A più lungo termine, riteniamo che il riassetto delle relazioni tra Stati Uniti e Cina sarà un processo pluriennale, che renderà improbabile una soluzione rapida e omnicomprensiva. Da parte loro, gli Stati Uniti hanno indicato che una soluzione complessiva potrebbe richiedere dai due ai tre anni. Nel frattempo, pur con la possibilità che emergano mini-accordi volti a rafforzare la fiducia, ciascuna delle parti continuerà probabilmente a mantenere la minaccia di un ritorno ai dazi e di pressioni strategiche durante le negoziazioni graduali.
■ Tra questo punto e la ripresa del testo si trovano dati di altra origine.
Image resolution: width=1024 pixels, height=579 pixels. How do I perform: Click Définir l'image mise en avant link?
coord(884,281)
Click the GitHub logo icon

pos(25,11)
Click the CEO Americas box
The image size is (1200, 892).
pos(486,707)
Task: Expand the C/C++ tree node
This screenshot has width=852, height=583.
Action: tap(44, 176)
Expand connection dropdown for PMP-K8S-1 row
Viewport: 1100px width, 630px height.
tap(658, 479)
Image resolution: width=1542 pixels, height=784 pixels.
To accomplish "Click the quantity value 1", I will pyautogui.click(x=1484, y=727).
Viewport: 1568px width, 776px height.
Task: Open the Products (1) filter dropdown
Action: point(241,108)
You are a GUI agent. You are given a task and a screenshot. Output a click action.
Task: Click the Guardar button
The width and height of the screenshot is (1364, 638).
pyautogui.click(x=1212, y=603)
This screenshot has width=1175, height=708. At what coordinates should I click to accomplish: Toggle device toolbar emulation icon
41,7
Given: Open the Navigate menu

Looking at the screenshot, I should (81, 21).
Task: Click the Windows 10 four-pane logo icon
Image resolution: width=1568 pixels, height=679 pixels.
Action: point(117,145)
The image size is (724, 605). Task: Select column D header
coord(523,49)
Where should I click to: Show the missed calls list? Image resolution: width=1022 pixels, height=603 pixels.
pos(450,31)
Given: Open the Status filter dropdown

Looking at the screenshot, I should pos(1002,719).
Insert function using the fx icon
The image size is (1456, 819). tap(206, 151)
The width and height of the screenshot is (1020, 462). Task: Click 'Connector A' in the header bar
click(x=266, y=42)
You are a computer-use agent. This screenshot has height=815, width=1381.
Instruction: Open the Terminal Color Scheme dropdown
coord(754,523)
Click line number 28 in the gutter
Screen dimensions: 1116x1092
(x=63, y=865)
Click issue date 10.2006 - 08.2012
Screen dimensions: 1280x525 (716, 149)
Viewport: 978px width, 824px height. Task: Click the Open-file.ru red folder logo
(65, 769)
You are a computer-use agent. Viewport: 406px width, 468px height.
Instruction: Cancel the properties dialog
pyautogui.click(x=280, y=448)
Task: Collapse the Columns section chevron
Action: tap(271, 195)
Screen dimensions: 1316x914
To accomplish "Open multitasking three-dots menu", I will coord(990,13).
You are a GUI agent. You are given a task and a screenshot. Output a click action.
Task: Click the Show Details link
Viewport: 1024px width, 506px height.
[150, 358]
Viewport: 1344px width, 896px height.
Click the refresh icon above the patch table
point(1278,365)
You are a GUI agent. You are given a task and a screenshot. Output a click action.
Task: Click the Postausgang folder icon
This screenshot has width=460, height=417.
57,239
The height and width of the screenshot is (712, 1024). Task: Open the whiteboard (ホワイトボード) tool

Prevediamo che gli Stati Uniti spingeranno per un disaccoppiamento strategico e per una riduzione del ruolo centrale della Cina nelle catene del valore globali. L'efficacia degli Stati Uniti in tal senso dipenderà in modo cruciale dai propri accordi commerciali bilaterali con altre grandi economie, e gli Stati Uniti hanno accennato a una riduzione dei dazi doganali nei confronti dei partner che limitano il coinvolgimento della Cina nelle loro economie. Come emerge dall'accordo commerciale tra Stati Uniti e Regno Unito, è altamente probabile che gli Stati Uniti spingano per l'inserimento di clausole di "esclusione" della Cina nei loro accordi commerciali bilaterali, che la Cina cercherà di impedire, con il rischio di una rinnovata volatilità macroeconomica. Di conseguenza, prevediamo che nel medio-lungo termine gli Stati Uniti cercheranno di disaccoppiarsi in settori strategici fondamentali. Tuttavia, in una "caccia al cervo" globale, la dipendenza degli Stati Uniti e dei loro partner commerciali dalla Cina significa che potrebbero dover tollerare catene di approvvigionamento biforcate in settori non strategici nel prossimo futuro.